▸ **What is needed**: Give the stretch of the data below that opens with the line containing "The image size is (2576, 1428). Describe" and closes with the line containing "This screenshot has height=1456, width=2576.", both included, as a JSON list of strings with one string per line and blank lines left out.

━━━ Given entries ━━━

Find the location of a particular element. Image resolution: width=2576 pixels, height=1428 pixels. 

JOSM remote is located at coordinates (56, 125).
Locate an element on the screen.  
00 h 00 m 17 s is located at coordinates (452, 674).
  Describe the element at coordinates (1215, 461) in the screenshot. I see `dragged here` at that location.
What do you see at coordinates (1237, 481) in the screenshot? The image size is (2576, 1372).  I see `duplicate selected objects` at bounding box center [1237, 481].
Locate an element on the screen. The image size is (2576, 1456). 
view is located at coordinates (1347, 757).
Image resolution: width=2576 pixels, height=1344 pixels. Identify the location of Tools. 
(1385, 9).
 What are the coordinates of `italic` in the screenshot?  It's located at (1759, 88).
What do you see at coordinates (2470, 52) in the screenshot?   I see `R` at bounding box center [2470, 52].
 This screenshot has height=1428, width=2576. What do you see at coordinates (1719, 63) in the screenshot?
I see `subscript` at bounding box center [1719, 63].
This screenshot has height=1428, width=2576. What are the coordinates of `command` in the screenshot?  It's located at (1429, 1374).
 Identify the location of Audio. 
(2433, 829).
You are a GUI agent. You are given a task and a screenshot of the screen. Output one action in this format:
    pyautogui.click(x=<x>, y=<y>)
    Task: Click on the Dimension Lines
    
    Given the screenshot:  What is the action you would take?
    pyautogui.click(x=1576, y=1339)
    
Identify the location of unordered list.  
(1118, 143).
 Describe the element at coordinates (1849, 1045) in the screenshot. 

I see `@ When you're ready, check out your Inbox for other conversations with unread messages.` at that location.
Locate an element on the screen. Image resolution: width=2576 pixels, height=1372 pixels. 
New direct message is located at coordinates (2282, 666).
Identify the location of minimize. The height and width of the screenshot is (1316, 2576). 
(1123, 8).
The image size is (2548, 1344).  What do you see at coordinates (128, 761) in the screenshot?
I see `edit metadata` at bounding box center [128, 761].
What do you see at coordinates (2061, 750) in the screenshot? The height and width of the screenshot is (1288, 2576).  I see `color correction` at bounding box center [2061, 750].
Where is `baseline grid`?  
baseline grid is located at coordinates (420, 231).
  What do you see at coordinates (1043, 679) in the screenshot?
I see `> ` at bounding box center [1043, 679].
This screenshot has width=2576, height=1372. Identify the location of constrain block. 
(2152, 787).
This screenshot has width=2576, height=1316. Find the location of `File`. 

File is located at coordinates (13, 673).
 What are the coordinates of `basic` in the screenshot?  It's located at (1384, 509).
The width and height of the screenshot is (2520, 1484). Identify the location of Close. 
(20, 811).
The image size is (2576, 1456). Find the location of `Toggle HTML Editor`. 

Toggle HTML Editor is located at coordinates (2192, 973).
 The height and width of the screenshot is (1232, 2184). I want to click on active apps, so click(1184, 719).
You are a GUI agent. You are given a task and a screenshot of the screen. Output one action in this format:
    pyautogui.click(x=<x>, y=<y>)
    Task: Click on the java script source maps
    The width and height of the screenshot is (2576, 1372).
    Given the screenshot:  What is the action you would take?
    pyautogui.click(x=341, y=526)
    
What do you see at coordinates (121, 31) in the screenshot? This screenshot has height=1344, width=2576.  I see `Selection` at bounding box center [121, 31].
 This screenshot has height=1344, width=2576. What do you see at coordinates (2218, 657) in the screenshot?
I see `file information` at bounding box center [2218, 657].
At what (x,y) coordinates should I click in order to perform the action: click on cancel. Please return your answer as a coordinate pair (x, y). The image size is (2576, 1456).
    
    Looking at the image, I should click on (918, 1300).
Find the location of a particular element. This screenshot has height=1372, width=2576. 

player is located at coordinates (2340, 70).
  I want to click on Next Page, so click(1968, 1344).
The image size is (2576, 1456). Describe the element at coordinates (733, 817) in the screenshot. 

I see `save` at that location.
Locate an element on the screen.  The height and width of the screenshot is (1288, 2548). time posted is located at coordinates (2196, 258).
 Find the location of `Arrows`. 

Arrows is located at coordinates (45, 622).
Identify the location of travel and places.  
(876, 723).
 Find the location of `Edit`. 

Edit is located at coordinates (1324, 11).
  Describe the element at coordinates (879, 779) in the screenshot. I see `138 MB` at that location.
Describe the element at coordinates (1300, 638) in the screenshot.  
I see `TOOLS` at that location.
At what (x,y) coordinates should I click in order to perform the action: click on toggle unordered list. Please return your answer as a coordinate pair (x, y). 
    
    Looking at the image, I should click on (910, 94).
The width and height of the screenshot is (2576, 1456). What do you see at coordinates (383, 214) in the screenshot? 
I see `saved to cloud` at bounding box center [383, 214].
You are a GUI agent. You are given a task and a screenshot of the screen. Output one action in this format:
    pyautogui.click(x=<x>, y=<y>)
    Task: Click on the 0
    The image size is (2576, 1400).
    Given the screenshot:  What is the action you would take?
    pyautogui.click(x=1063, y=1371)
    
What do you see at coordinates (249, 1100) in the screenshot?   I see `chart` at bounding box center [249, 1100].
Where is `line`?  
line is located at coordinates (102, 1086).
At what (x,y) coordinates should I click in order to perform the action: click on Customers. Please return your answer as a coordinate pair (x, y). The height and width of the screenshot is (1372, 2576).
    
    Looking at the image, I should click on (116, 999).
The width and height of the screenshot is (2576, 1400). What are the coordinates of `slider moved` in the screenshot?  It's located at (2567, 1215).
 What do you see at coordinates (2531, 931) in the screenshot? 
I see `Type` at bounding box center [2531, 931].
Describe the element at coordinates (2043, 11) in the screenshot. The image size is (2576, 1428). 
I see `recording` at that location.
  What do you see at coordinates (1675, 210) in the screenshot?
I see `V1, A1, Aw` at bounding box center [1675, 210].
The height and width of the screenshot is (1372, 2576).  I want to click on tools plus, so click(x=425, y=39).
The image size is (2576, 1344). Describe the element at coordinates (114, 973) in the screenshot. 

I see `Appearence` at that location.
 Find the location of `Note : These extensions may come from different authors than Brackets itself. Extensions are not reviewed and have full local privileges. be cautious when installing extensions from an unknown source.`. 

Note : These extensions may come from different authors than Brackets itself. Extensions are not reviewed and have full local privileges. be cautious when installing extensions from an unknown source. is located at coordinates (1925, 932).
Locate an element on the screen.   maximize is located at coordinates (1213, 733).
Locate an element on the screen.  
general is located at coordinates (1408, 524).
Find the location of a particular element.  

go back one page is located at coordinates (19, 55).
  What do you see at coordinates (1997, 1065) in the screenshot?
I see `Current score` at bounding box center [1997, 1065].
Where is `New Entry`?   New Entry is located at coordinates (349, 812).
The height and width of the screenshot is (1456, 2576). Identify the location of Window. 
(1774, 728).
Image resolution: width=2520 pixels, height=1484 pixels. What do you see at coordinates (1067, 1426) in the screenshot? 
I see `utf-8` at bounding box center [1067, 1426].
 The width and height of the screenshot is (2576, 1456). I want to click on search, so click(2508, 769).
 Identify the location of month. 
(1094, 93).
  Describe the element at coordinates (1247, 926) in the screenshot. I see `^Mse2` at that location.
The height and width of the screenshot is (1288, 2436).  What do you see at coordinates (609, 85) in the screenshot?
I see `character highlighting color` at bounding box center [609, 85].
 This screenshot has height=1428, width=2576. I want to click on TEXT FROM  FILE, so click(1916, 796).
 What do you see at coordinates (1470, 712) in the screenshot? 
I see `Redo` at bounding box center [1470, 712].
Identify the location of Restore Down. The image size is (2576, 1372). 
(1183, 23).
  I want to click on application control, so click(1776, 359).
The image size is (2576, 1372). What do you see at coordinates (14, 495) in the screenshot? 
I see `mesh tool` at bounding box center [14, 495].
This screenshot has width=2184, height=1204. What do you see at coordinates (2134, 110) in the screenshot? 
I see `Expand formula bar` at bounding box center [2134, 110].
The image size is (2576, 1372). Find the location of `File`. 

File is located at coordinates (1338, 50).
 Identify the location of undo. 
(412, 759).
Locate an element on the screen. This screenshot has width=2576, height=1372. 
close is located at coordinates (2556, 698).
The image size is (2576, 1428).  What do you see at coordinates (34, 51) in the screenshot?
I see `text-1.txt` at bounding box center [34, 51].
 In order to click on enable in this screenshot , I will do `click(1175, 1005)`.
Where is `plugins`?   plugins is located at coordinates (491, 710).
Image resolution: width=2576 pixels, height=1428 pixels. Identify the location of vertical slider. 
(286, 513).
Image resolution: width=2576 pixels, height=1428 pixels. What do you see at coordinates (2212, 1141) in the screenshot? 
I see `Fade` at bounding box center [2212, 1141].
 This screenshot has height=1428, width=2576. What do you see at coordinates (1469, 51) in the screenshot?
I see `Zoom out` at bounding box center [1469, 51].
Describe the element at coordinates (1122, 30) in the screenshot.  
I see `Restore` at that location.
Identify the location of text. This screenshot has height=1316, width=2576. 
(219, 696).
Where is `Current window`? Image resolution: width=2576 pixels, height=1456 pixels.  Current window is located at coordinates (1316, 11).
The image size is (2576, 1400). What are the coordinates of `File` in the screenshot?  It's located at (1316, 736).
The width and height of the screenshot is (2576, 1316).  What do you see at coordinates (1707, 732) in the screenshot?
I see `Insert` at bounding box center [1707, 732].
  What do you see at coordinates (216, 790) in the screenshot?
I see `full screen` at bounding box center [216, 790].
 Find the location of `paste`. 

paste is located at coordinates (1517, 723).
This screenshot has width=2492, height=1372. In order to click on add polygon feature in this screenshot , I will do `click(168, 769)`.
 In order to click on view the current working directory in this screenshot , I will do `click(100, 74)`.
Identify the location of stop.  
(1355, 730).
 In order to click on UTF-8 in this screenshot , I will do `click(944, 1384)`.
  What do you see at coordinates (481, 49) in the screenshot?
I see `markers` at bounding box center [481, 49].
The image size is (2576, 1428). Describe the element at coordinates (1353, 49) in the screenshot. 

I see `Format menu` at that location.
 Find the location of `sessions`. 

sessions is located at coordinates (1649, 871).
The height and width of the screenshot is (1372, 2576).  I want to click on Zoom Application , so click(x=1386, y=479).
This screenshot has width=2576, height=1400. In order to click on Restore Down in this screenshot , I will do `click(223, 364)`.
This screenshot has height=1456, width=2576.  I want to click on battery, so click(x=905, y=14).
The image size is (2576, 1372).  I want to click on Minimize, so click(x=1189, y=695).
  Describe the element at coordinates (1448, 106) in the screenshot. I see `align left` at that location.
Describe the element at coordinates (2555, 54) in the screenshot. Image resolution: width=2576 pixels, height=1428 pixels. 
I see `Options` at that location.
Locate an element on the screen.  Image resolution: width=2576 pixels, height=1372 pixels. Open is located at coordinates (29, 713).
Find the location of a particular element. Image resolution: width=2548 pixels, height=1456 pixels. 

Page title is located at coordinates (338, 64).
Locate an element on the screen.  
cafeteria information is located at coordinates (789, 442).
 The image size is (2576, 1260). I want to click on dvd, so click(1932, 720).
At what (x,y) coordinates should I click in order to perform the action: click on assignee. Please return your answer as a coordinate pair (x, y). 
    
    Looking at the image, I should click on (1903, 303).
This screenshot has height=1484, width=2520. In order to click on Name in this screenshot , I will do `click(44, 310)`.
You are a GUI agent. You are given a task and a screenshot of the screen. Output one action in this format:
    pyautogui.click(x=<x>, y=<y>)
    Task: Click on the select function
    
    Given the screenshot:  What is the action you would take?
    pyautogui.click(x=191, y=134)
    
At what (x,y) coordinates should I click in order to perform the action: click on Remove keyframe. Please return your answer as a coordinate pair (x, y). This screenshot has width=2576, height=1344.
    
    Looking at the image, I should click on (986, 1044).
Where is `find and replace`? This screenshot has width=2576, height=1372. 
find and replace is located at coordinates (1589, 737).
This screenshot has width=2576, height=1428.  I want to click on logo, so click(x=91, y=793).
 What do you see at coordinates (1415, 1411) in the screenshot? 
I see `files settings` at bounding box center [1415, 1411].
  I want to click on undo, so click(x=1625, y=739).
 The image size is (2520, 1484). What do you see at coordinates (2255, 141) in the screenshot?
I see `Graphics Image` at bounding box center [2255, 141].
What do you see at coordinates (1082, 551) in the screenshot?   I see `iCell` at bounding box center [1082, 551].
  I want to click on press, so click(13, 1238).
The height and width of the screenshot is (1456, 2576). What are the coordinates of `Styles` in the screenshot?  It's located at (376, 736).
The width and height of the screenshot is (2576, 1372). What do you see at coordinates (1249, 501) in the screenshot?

━━━

▸ **Final result**:
[
  "The image size is (2576, 1428). Describe the element at coordinates (1353, 49) in the screenshot. ",
  "I see `Format menu` at that location.",
  " Find the location of `sessions`. ",
  "sessions is located at coordinates (1649, 871).",
  "The height and width of the screenshot is (1372, 2576).  I want to click on Zoom Application , so click(x=1386, y=479).",
  "This screenshot has width=2576, height=1400. In order to click on Restore Down in this screenshot , I will do `click(223, 364)`.",
  "This screenshot has height=1456, width=2576.  I want to click on battery, so click(x=905, y=14)."
]